Note: an error in the evaluation is reported by calling errorInEvaluation()

Definition at line 171 of file ModelData.java.

◆ evaluateSDDirLagrangian()

void jconopt.ModelData.evaluateSDDirLagrangian ( double[] x,
double[] dx,
double[] u,
double[] d2g,
boolean newpoint )
inline

computes the directional second derivative for the Lagrangian

Parameters
xthe solution vector that needs to be evaluated.
dxvector with the direction in which the directional second derivatives should be computed.
uthe vector of weights on the individual constraints.
d2gan array to store the directional second derivative for the Lagrangian at the given point. This is of length numVar().
newpointa boolean to indicate whether x has changed. If newpoint is false, the values of dx may have changed.

Note: an error in the evaluation is reported by calling errorInEvaluation()

Definition at line 190 of file ModelData.java.

◆ evaluateDirectionalSD()

void jconopt.ModelData.evaluateDirectionalSD ( double[] x,
double[] dx,
double[] d2g,
int rowno,
int[] jacnum,
int thread )
inline

computes the directional second derivative for a single constraint

Parameters
xthe solution vector that needs to be evaluated.
dxvector with the direction in which the directional second derivatives should be computed.
d2gan array to store the directional second derivative for a single constraint at the given point and row. This is of length numVar().
rownothe number for the row in which the nonlinear term exists.
jacnumvector with a list of column numbers for the nonlinear nonzero Jacobian elements in the row.
threadthe index of the thread from which this method is being called from.

Note: an error in the evaluation is reported by calling errorInEvaluation()

Definition at line 209 of file ModelData.java.

◆ initDirectionalSDEval()

void jconopt.ModelData.initDirectionalSDEval ( double[] x,
double[] dx,
int[] rowlist,
int numthread,
boolean newpoint )
inline

a callback for the initialisation of the second derivative evaluation.

This method is called before a sequence of calls to evaluateDirectionalSD(). The user can utilise this method for evaluating common terms and storing important information.

Parameters
xthe solution vector that needs to be evaluated.
dxvector with the direction in which the directional second derivatives should be computed.
rowlistthe list of rows that will be evaluated for the given point.
numthreadthe number of threads that will be used for the following FDEval calls.
newpointa boolean to indicate whether x has changed. If newpoint is false, the values of dx may have changed.

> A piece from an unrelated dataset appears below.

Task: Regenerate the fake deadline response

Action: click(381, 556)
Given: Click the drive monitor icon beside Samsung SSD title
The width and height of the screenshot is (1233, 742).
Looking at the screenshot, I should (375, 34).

Note: an error in the evaluation is reported by calling errorInEvaluation()

Definition at line 230 of file ModelData.java.

◆ endDirectionalSDEval()

void jconopt.ModelData.endDirectionalSDEval ( )
inline

called by CONOPT after a sequence of evaluateDirectionalSD() calls each time either the point or the direction changes.

It can be used to perform cleanup tasks, including to report if anything went wrong.

Note: an error in the evaluation is reported by calling errorInEvaluation()

Definition at line 244 of file ModelData.java.

◆ setSDEvaluationType()

void jconopt.ModelData.setSDEvaluationType ( SDEvaluationType sdevaltype)
inline

informs CONOPT of the method for evaluating the second derivative

Reimplemented from jconopt.ConoptModelData.

Definition at line 548 of file ModelData.java.

◆ setSDLagrangianStructure()

void jconopt.ModelData.setSDLagrangianStructure ( int[] rownum,
int[] colnum )
inline

sets the structure of the second derivatives of the Lagrangian

Parameters
rownumVector of row numbers of the lower triangular part of the Hessian.
colnumVector of column numbers of the lower triangular part of the Hessian.

Reimplemented from jconopt.ConoptModelData.

Definition at line 561 of file ModelData.java.